TASK ITEM: The expected output is a copy of every line in the records with the string "agent".

RECORD SET:
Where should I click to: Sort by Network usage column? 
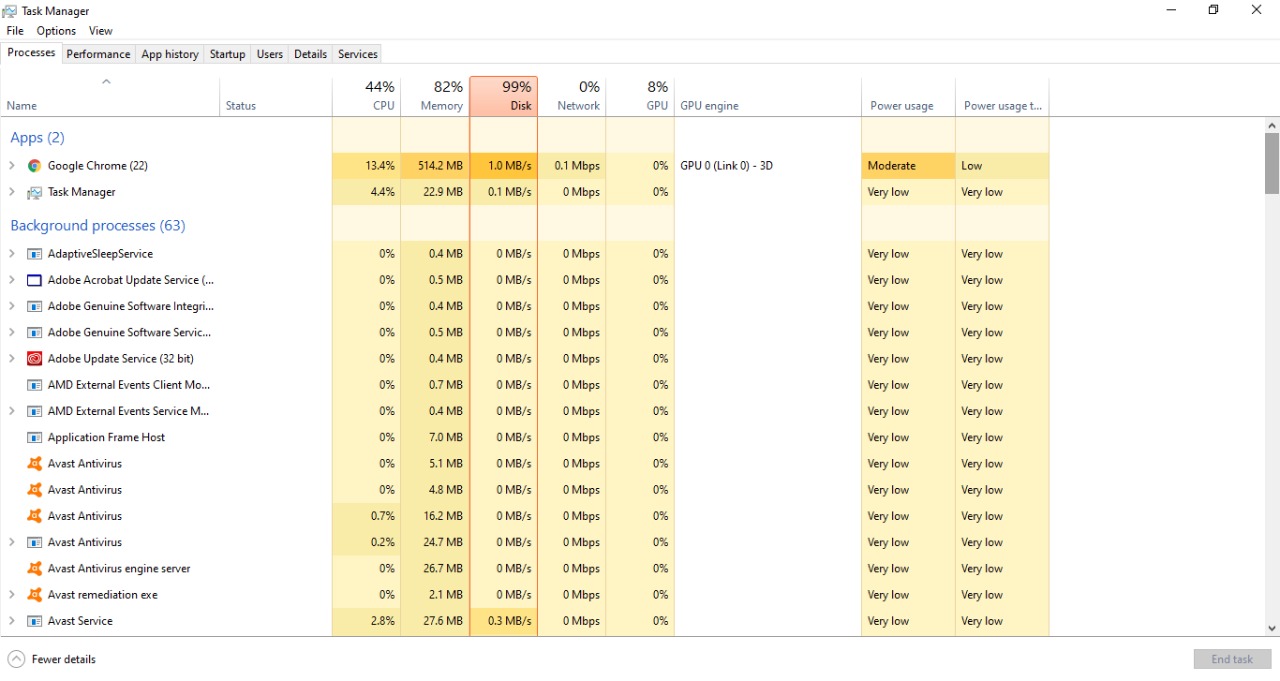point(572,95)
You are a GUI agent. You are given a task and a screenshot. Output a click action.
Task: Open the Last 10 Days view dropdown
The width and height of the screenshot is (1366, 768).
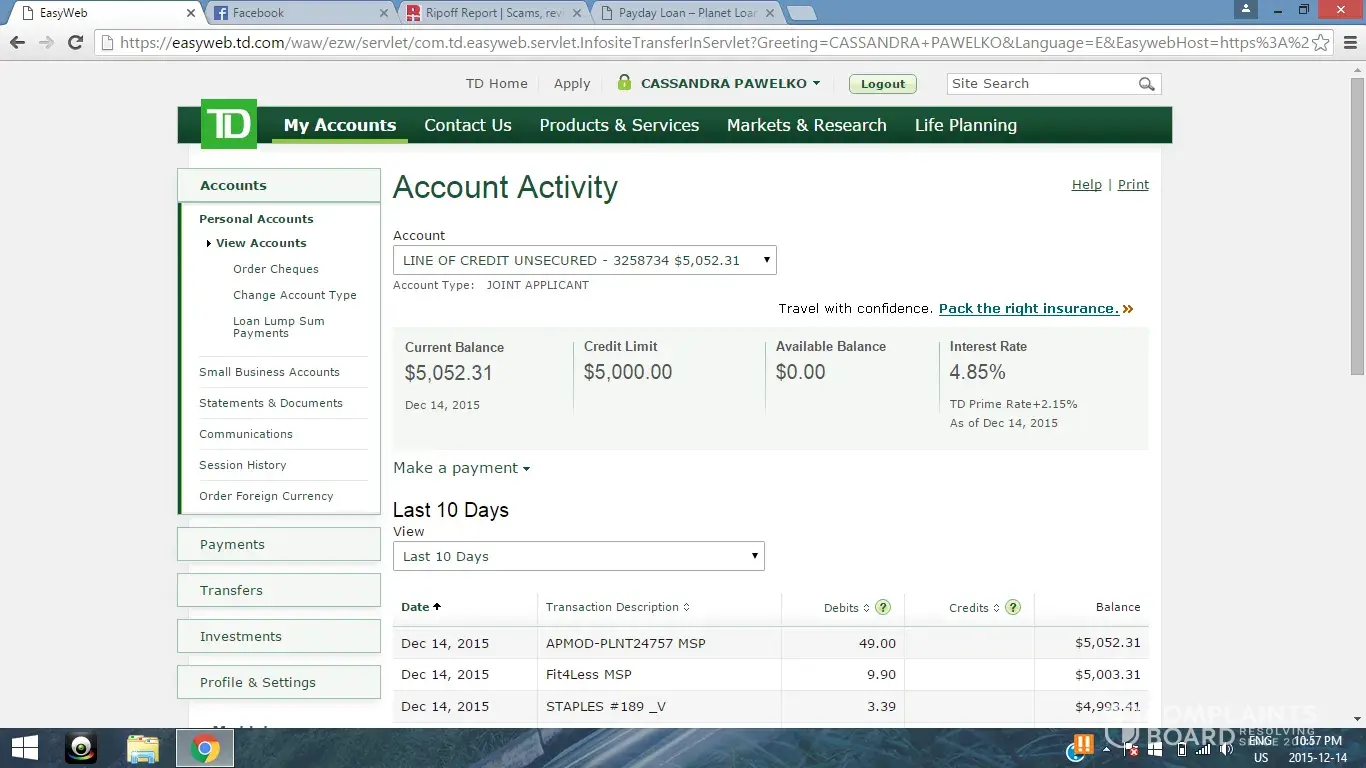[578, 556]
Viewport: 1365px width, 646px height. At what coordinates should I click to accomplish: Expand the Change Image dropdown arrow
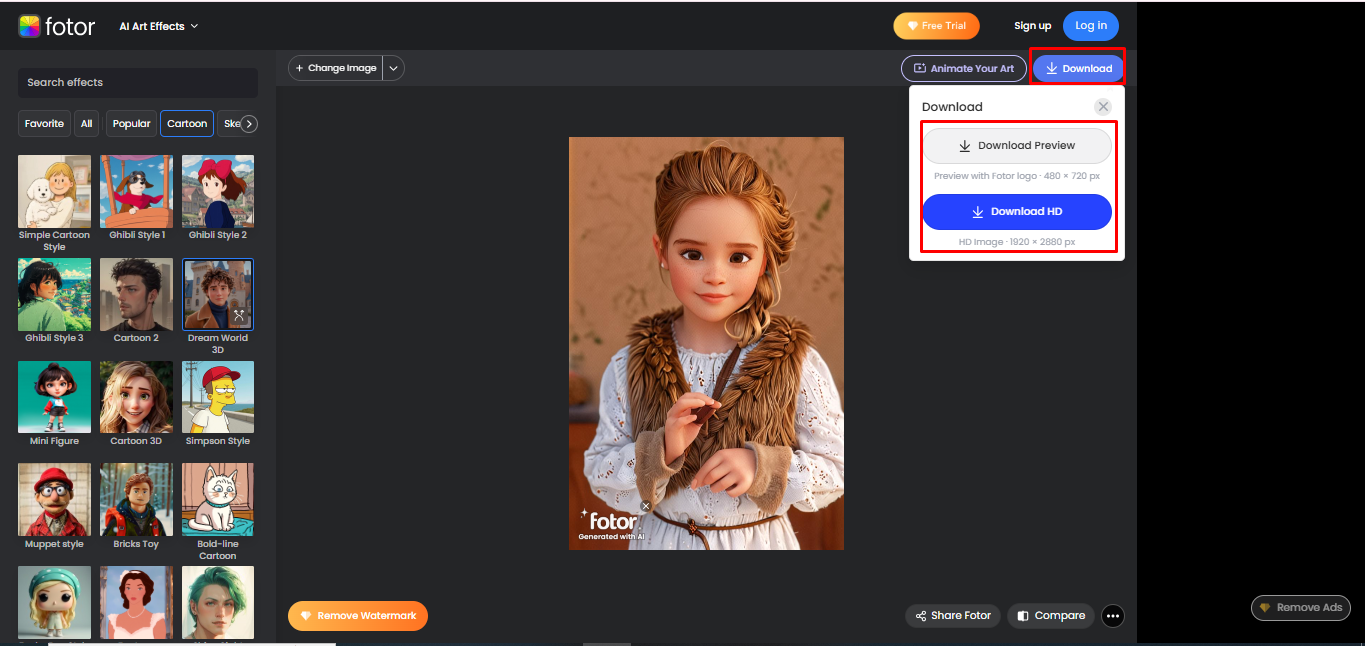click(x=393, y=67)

==

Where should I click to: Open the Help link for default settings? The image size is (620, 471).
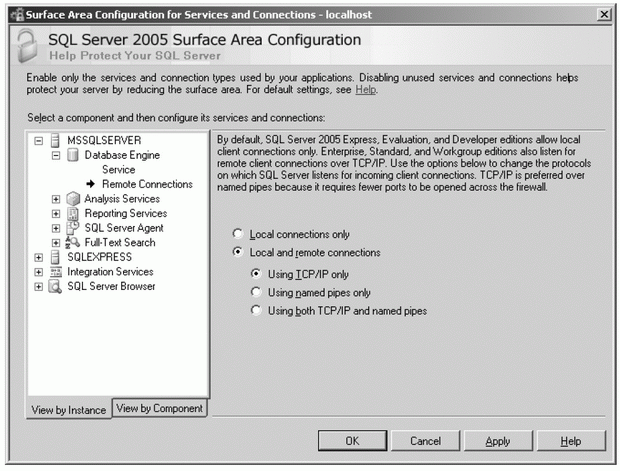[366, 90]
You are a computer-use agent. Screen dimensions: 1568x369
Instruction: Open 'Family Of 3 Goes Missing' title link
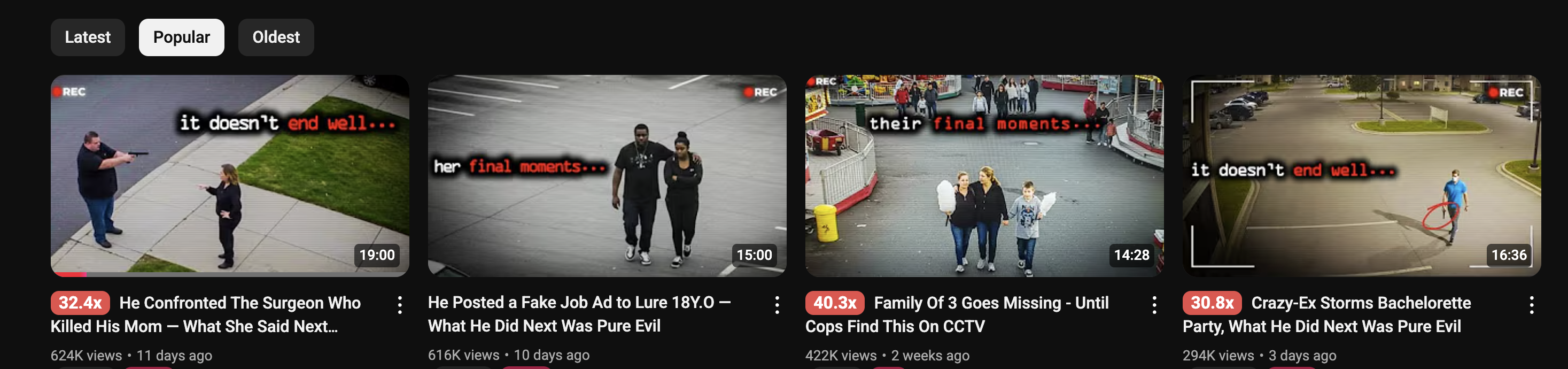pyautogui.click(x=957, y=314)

RESULT OF THIS TASK:
You are a GUI agent. You are given a task and a screenshot. Output a click action.
You are a computer-use agent. Screen dimensions: 1568x369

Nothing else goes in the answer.